Start of Given passage
No one goes from 500th to 1st year over year competing against the same people lol.
She swam for the men’s team 2019-2020 while undergoing hormone therapy. Then there was a year break because of COVID. Then she swam for the women’s team 2021-2022. The difference was over two years.
EDIT: Actually, the 500th place stat was from 2018-2019, so it was over three years.
EDIT 2: Also, she went from 554th to 5th. The other two are basically not even worth mentioning since she went from 65th to 1st and 32nd to 8th over three years.
EDIT 3: Also, regarding your “the same people” bit, a large chunk of the people she’d have competed against would have graduated and been replaced by underclassmen. This is how college works.
Incorrect.
Lia Thomas jumped up from around 500 in mens to 1 in womens while having slower times than when ranked ~500 in the mens. That says all that needs to be said.
The numbers you are using I’ve only seen from that letter made by people complaining about her, frequently posted everywhere by conservative sources. Also, it’s fucking obvious she’d have slower times. That is the entire purpose of requiring trans atheletes to be on hormones for a couple years.
EDIT: I’ve looked into the 462 number more, and I’m further convinced it’s either made up or not an official ranking (i.e. from some practice run). Also, if you’re gonna pull some random quote, give your source. One of the very first results when I search “lia thomas 462” is the Daily Wire, which does not inspire much confidence in your sources. The other results are a Wikipedia quote from the letter I mentioned, and a random comment on the site for a swimming magazine.
You missed the point about the slower times. The point was that the times of a ~500 ranked male are faster than the times of the number 1 ranked female. You don’t see how this is a problem with trans men competing against women?
Thomas’ times only decreased by roughly 2-3% after transition. Male swimmers are on average 10-15% faster than women’s. This shows that male physical advantage doesn’t just disappear, as should be obvious simply by looking at the physical differences between males and females.
It’s obvious you don’t actually have a researched opinion since you just used the wrong term for a trans woman (they said trans men, in case they edit it).
You seem to, once again, be ignoring that on top of the decrease from transitioning, they are still a human being, and thus age and practice like any other human being. From sophomore year to their redshirt senior year, they grew, trained, etc. like any athlete. Expecting them to just drop 15% or whatever from their sophomore time and never improve from that is completely idiotic.
Where?
End of Given passage
- **Description of the task**
Copy word for word the part of the Lia Thomas thread that opens with the words containing "EDIT 2: Also, she" and closes with "8th over three years.". The lines that come next are from an unrelated source.
Start of Excerpted records
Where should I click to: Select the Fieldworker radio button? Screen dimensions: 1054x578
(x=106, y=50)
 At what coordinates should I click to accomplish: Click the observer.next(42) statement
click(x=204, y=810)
End of Excerpted records
Start of Excerpted records
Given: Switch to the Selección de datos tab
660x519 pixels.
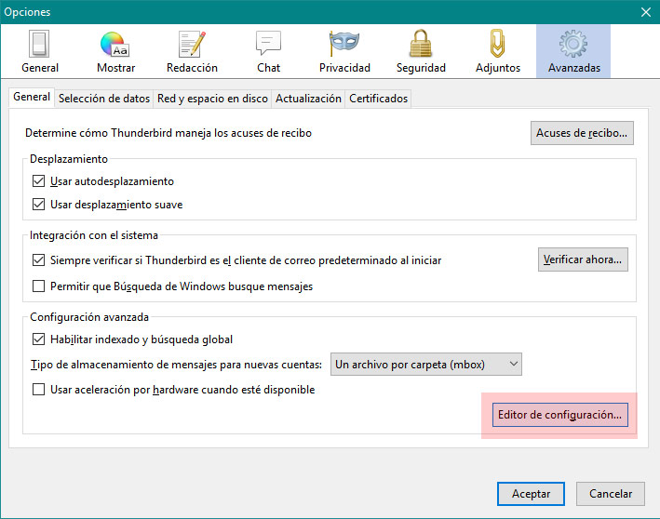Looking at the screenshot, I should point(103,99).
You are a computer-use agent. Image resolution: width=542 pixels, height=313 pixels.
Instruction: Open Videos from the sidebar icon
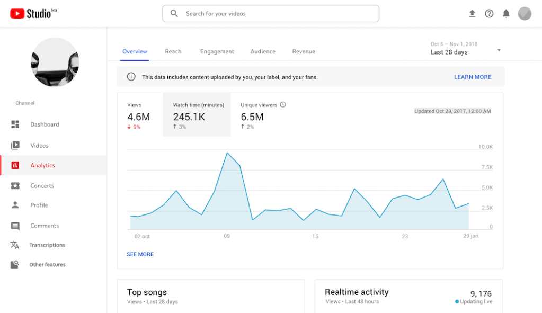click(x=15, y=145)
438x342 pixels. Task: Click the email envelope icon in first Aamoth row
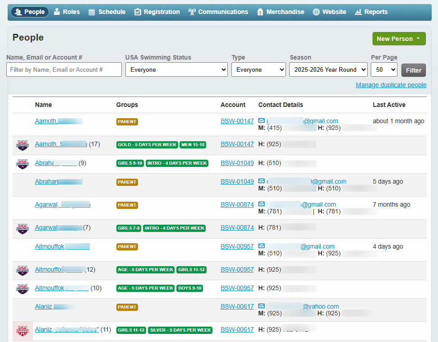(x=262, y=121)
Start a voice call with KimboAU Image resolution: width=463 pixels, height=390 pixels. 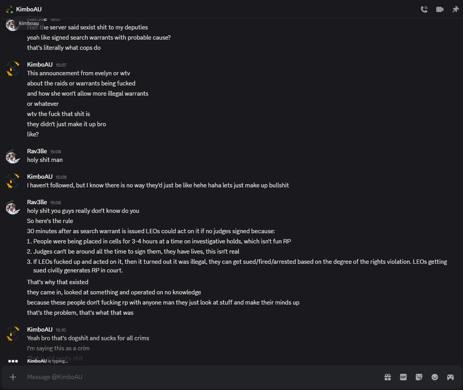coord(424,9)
End of Excerpted records
Start of Excerpted records
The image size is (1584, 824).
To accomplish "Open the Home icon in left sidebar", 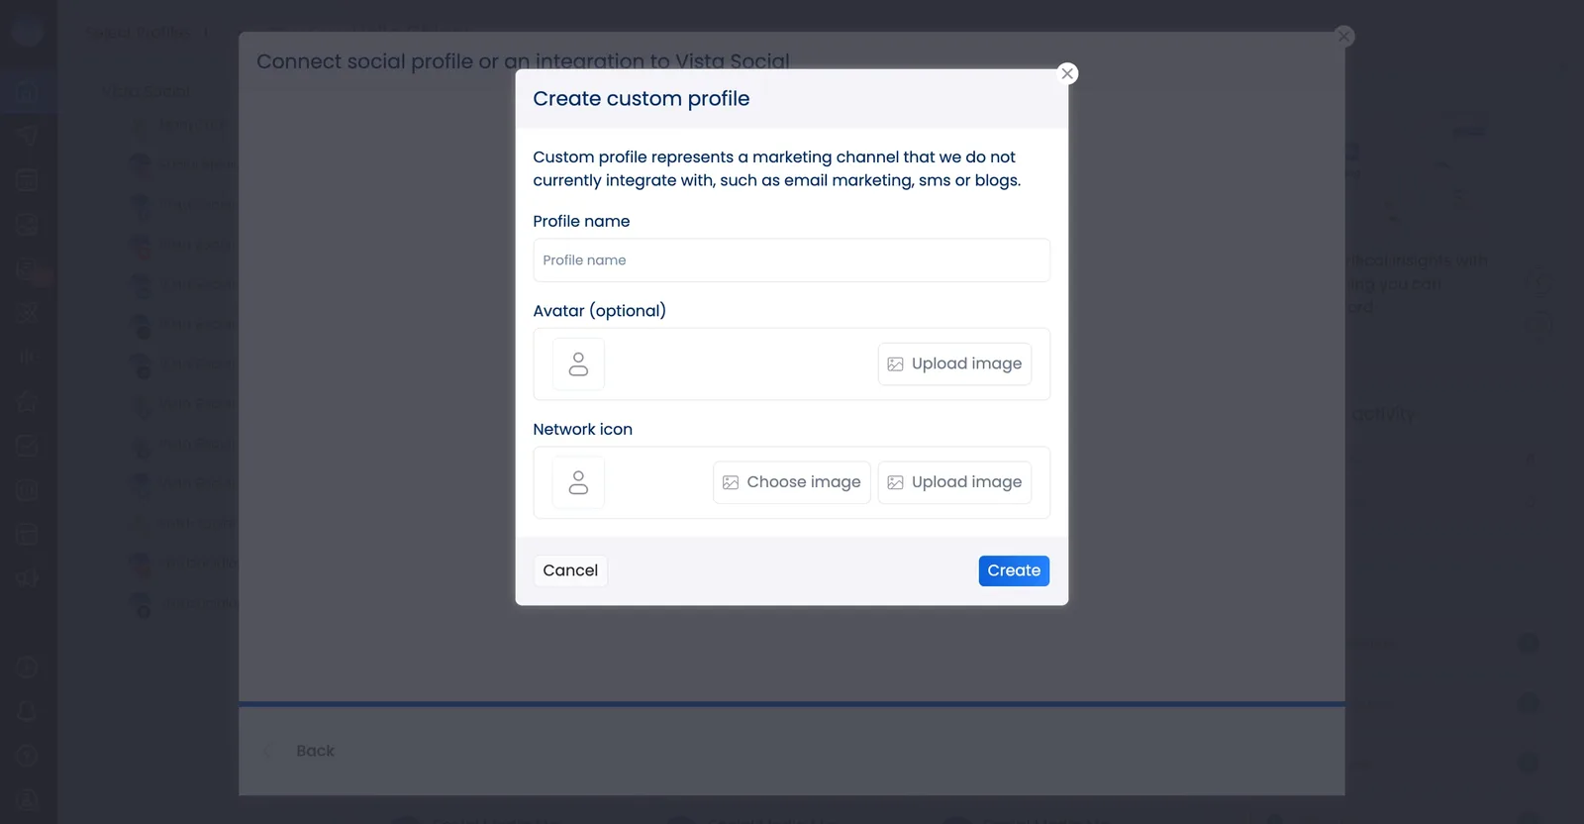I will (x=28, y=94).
End of Excerpted records
- **Response to the exercise**
EDIT 2: Also, she went from 554th to 5th. The other two are basically not even worth mentioning since she went from 65th to 1st and 32nd to 8th over three years.